» **Try it**
From the entries below, return only the lines starting at the one that contains "You are a computer-use agent. The height" and ending at the one that contains "Task: Click Tottenham", exactly as they stand.

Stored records
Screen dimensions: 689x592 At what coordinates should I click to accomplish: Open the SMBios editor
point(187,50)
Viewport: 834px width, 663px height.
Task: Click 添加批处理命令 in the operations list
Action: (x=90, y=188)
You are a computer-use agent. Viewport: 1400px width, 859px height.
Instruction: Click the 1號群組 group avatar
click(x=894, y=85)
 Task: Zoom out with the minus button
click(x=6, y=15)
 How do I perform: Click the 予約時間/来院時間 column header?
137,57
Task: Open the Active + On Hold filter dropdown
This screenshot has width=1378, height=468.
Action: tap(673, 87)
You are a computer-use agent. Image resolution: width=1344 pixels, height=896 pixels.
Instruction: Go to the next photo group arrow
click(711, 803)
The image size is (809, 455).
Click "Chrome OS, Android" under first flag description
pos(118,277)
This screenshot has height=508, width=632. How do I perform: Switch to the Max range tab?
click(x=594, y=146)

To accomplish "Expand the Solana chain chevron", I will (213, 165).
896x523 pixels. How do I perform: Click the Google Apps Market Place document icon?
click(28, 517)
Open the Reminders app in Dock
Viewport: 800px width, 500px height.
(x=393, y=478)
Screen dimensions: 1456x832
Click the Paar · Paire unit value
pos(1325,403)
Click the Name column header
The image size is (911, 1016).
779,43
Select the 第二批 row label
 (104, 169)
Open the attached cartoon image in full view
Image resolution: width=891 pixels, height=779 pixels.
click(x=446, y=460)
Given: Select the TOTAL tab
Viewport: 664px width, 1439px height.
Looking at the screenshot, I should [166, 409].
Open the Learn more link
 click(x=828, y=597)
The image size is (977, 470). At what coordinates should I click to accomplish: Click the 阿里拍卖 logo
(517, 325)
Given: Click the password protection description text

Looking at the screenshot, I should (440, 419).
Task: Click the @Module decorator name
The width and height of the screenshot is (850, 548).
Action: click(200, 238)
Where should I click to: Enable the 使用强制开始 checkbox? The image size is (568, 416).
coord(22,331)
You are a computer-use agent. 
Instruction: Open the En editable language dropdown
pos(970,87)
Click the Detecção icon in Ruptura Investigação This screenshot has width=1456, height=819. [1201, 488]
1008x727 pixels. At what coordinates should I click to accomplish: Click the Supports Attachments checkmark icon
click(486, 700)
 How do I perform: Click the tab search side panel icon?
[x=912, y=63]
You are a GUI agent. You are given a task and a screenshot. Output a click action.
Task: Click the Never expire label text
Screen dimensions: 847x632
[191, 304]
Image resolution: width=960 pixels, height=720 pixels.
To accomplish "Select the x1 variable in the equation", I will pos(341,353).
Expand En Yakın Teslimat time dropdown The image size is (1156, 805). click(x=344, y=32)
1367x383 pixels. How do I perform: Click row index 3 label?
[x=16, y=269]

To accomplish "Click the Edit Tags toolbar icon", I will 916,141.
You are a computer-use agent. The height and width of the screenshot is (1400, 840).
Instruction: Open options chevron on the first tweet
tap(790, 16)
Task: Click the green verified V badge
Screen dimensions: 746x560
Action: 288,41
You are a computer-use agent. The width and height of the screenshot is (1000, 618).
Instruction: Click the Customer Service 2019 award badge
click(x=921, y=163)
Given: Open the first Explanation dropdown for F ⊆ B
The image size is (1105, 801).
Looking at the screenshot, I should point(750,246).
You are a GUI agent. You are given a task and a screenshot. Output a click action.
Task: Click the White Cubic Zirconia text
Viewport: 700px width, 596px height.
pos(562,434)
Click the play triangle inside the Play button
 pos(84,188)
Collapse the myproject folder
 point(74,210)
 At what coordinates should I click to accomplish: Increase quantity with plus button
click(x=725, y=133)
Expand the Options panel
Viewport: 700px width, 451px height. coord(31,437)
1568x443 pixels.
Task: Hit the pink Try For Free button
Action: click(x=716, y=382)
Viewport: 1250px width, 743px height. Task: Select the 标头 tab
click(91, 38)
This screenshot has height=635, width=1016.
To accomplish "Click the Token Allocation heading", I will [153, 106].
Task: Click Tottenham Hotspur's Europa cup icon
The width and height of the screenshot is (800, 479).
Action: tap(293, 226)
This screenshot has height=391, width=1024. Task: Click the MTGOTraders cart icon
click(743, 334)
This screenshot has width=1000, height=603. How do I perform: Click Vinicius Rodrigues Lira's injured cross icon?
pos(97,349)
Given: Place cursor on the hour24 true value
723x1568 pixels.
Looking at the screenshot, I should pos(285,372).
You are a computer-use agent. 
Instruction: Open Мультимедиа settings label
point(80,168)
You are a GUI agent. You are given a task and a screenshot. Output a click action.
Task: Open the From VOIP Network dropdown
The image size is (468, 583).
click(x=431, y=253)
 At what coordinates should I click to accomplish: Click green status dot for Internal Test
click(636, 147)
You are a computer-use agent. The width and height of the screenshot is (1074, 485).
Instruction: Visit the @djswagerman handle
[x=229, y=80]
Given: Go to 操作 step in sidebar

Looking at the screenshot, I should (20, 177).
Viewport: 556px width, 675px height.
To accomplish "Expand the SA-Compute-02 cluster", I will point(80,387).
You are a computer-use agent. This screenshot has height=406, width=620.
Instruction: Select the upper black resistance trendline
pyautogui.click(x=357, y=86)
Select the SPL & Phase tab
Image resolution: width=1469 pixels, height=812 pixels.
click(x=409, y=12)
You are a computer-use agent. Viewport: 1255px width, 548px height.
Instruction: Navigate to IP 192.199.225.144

» **Output for this task**
You are a computer-use agent. The height and width of the screenshot is (1400, 840).
Instruction: Open options chevron on the first tweet
tap(790, 16)
Task: Click the green verified V badge
Screen dimensions: 746x560
Action: 288,41
You are a computer-use agent. The width and height of the screenshot is (1000, 618).
Instruction: Click the Customer Service 2019 award badge
click(x=921, y=163)
Given: Open the first Explanation dropdown for F ⊆ B
The image size is (1105, 801).
Looking at the screenshot, I should point(750,246).
You are a GUI agent. You are given a task and a screenshot. Output a click action.
Task: Click the White Cubic Zirconia text
Viewport: 700px width, 596px height.
pos(562,434)
Click the play triangle inside the Play button
 pos(84,188)
Collapse the myproject folder
 point(74,210)
 At what coordinates should I click to accomplish: Increase quantity with plus button
click(x=725, y=133)
Expand the Options panel
Viewport: 700px width, 451px height. coord(31,437)
1568x443 pixels.
Task: Hit the pink Try For Free button
Action: click(x=716, y=382)
Viewport: 1250px width, 743px height. Task: Select the 标头 tab
click(91, 38)
This screenshot has height=635, width=1016.
To accomplish "Click the Token Allocation heading", I will [153, 106].
Task: Click Tottenham Hotspur's Europa cup icon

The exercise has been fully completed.